→ YOUR TASK: The line containing "Task: Enable the 排除子文件夹 toggle" marks where to begin; quote it and every line after it through the end of the data, exactly as written.

→ EXERCISE INPUT:
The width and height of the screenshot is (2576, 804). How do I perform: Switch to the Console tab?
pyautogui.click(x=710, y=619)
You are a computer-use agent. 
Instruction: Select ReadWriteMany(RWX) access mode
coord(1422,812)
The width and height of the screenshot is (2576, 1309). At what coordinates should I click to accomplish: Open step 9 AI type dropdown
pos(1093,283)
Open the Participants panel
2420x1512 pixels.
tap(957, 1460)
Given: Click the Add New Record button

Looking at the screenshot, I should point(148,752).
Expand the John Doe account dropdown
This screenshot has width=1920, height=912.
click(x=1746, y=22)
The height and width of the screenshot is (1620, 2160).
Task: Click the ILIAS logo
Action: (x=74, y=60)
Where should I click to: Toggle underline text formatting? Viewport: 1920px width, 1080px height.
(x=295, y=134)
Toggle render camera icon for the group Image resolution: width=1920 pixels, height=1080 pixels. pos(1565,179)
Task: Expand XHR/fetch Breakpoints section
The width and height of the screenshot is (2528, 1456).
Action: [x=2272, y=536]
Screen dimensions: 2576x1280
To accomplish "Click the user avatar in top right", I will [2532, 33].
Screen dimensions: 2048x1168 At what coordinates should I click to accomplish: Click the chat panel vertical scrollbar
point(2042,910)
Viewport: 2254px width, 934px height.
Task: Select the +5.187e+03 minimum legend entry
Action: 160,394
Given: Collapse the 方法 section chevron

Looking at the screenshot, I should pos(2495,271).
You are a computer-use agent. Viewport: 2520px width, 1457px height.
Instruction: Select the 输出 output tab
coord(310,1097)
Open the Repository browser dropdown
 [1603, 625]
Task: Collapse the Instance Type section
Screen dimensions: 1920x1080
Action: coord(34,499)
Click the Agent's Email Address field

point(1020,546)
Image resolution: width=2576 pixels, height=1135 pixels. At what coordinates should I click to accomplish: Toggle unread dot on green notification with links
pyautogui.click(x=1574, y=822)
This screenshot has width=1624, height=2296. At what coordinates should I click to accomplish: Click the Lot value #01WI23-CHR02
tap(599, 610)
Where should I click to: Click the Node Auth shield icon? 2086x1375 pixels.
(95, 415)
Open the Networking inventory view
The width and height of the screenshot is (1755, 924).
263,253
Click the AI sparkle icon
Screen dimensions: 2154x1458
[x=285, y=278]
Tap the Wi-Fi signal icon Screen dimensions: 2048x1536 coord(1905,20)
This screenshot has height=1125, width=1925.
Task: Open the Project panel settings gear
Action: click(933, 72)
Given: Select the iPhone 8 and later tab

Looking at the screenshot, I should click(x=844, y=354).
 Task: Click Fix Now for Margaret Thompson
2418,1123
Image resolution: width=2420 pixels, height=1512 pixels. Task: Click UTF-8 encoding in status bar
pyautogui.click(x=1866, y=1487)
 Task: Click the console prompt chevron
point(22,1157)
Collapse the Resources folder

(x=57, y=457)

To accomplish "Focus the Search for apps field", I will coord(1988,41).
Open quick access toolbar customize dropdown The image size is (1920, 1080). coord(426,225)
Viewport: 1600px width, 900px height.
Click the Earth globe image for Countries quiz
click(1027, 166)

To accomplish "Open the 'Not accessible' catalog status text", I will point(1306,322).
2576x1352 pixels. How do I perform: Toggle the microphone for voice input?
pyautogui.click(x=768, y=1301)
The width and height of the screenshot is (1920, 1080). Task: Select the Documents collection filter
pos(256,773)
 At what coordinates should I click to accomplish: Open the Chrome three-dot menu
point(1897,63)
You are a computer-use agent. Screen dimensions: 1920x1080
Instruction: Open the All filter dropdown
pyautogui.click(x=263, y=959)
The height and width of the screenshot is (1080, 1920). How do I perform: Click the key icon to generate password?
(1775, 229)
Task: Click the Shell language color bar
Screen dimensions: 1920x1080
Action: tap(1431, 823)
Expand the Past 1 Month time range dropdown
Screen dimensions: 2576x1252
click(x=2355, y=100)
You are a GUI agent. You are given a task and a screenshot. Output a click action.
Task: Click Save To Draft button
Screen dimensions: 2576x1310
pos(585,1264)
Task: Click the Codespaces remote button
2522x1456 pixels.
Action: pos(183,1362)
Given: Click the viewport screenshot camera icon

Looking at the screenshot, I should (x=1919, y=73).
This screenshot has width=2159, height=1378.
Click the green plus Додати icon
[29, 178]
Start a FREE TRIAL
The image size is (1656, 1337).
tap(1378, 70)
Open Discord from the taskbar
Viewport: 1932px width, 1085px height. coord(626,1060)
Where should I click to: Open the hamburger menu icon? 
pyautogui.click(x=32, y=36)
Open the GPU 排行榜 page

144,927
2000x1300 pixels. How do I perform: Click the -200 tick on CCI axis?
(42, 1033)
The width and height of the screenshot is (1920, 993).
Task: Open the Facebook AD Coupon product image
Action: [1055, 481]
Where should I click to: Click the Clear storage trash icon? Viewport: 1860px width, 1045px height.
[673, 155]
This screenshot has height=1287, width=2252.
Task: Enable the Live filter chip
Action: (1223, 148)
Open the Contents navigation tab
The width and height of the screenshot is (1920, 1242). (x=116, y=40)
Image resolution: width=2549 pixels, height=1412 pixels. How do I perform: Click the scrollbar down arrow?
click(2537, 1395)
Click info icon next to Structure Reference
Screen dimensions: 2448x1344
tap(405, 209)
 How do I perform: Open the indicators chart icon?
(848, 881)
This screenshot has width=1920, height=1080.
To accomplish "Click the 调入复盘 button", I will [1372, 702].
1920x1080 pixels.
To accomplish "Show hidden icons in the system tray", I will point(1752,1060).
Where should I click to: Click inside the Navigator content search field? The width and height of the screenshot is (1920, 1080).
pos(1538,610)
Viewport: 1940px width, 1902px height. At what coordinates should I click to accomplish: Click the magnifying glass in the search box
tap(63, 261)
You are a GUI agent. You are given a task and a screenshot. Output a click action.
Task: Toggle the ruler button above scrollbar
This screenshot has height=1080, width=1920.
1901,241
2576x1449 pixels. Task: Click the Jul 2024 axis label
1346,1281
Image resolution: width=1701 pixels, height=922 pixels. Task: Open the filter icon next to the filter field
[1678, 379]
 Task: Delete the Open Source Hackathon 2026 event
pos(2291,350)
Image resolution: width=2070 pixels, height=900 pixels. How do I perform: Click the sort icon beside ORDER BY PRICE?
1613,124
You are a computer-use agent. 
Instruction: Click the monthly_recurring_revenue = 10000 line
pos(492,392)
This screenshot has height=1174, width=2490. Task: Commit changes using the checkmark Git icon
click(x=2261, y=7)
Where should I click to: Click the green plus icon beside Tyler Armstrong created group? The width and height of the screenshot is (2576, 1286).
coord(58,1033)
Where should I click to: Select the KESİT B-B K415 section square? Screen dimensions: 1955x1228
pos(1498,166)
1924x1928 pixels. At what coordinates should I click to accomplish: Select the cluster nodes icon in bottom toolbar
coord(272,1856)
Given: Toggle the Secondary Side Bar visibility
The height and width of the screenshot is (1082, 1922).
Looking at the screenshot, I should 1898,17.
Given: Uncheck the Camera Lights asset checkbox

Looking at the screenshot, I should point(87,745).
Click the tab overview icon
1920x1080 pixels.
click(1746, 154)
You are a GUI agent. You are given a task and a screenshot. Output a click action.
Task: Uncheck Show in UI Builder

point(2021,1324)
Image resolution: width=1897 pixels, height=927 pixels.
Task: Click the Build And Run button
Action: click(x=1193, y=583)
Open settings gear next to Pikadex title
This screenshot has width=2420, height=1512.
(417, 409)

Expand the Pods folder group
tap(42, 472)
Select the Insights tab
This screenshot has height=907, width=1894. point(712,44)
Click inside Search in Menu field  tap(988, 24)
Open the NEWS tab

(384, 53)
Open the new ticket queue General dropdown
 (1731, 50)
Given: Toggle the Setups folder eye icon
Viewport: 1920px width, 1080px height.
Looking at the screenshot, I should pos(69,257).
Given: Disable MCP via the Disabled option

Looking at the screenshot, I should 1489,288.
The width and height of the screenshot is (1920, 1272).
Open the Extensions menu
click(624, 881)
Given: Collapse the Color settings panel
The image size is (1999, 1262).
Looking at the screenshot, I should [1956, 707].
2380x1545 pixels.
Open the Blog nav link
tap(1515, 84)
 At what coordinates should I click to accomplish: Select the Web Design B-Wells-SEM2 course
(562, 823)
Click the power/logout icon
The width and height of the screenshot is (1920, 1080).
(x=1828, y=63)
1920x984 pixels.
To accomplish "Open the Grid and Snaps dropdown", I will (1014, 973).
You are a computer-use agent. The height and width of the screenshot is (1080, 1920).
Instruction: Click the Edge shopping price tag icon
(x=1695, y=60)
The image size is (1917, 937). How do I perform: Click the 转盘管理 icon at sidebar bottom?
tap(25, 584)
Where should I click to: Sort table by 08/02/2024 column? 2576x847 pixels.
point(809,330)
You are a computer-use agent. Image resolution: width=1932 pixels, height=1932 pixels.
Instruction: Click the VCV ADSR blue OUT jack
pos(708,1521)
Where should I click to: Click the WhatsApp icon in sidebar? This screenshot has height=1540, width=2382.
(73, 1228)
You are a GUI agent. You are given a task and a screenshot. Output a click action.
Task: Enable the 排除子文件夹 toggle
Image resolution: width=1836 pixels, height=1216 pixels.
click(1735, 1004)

→ RESPONSE:
Task: Enable the 排除子文件夹 toggle
Image resolution: width=1836 pixels, height=1216 pixels.
click(1735, 1004)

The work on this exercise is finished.